● ВЫБРАННЫЙ ОТРЫВОК
IV

В начале работы мы давали краткий очерк римского общества в IV веке. Что могло родиться от соединения подобной упадочной цивилизации и учения Христа? Было ли последнее настолько могущественно, чтобы духовно победить и внутренне возродить первую? Сочинения Иеронима драгоценны в том отношении, что они дают ответ на подобные вопросы. Ответ этот близок к отрицательному, и мы несколько даже испуганно читаем эти материалы эпохи, этот почти обвинительный акт против христианства того времени, написанный рукой большого таланта и пламенно верующего человека.

Когда Иероним сообщает нам о том, что знатная римлянка бьет нищую за раздачей милостыни ["...между тем старуха, обремененная годами и лохмотьями, после получения милостыни забегает вперед, как это обыкновенно и делается, чтобы получить вторую монету, и когда до нее доходит очередь, получает кулак и расплачивается кровью за свое преступление""] — мы даже не удивляемся: трудно было так скоро утратить "волю к власти" людям, выросшим на руках рабов. Но вот перед нами проходят вереницы духовных лиц — лизоблюдов, лихоимцев, клеветников, — и читателю становится как-то не по себе, и он начинает понимать, почему Иероним бежал из Рима и звал всех в монастырь, в пустыню, в Вифлеем.

Остановимся на этих его изображениях.

"Есть иные — говорю о людях моего состояния — которые только для того добиваются пресвитерства и диаконата, чтобы свободнее видеть женщин. У них одна забота, чтобы одежды их хорошо пахли, чтобы ногу не жал лакированный башмак. Завитые кудри несут след щипцов, пальцы сияют кольцами, и чтобы обуви не обрызгала уличная грязь, они проходят ее на цыпочках". Союзы братской любви, все эти "агапии" обращались в сожительство клириков и матрон, и Иероним спрашивал: "Откуда занесена в церковь язва агапет, откуда новое название жен без брака, откуда новый вид наложниц?" "Сами клирики, которые должны были бы являться наставниками и примером строгости, целуют головы своих покровительниц и, протянув руку, так что — не зная — подумаешь, что они хотят благословлять, принимают плату за свое приветствие", а матроны "называются чистыми и святыми, и после сомнительной вечери видят во сне апостолов".

● ИСХОДНЫЕ ДАННЫЕ
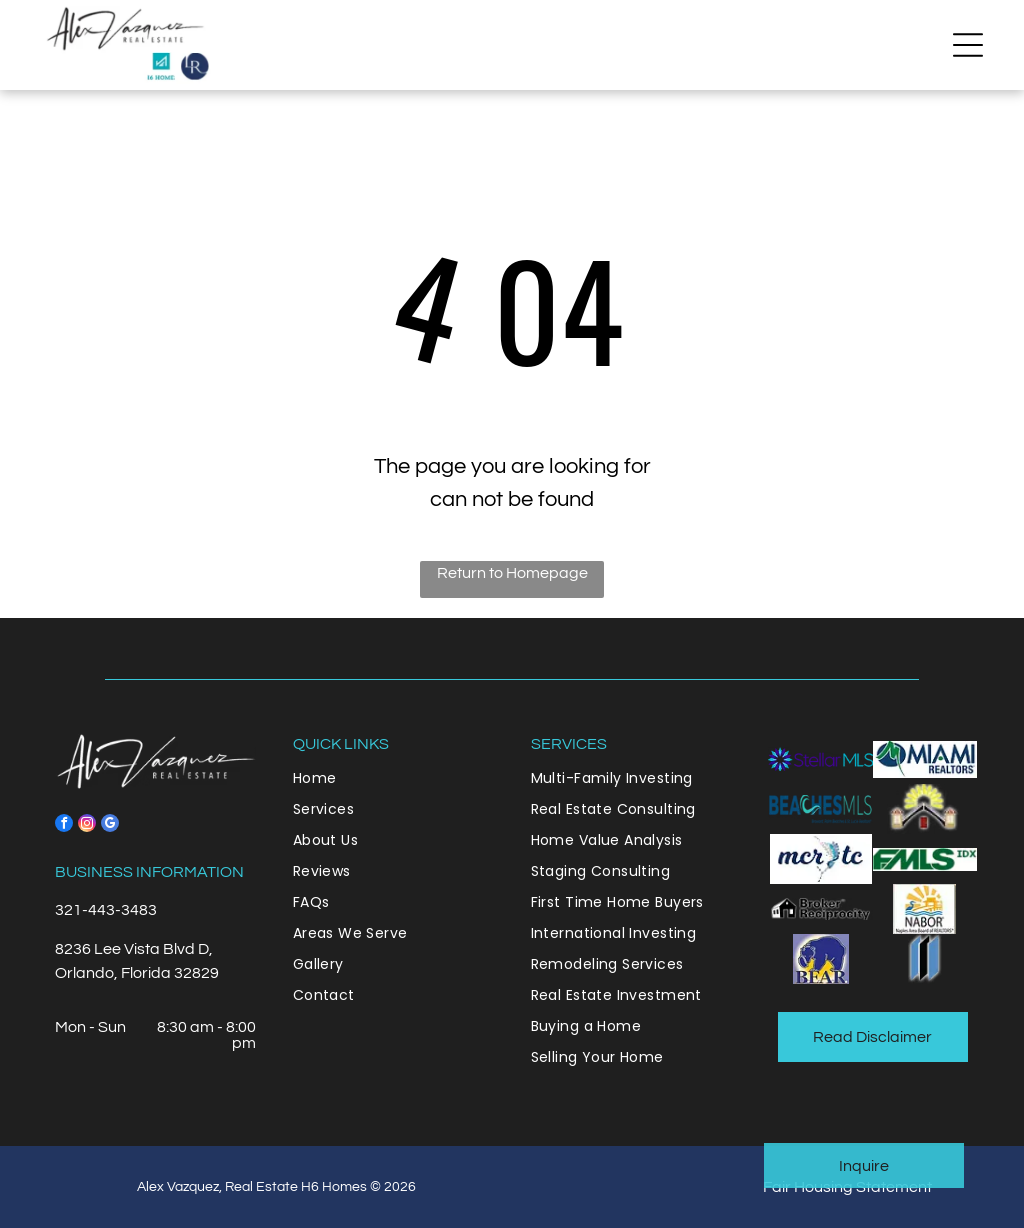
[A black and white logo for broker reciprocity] (820, 909)
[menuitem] (393, 778)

● ПИСЬМЕННОЕ ЗАДАНИЕ
Перепишите дословно часть отрывка о римском обществе IV века: начните со слов «Когда Иероним сообщает» и продолжайте до слов «этих его изображениях.» включительно. Листинг для этой работы не понадобится.

● ПОЛНЫЙ ОТВЕТ
Когда Иероним сообщает нам о том, что знатная римлянка бьет нищую за раздачей милостыни ["...между тем старуха, обремененная годами и лохмотьями, после получения милостыни забегает вперед, как это обыкновенно и делается, чтобы получить вторую монету, и когда до нее доходит очередь, получает кулак и расплачивается кровью за свое преступление""] — мы даже не удивляемся: трудно было так скоро утратить "волю к власти" людям, выросшим на руках рабов. Но вот перед нами проходят вереницы духовных лиц — лизоблюдов, лихоимцев, клеветников, — и читателю становится как-то не по себе, и он начинает понимать, почему Иероним бежал из Рима и звал всех в монастырь, в пустыню, в Вифлеем.

Остановимся на этих его изображениях.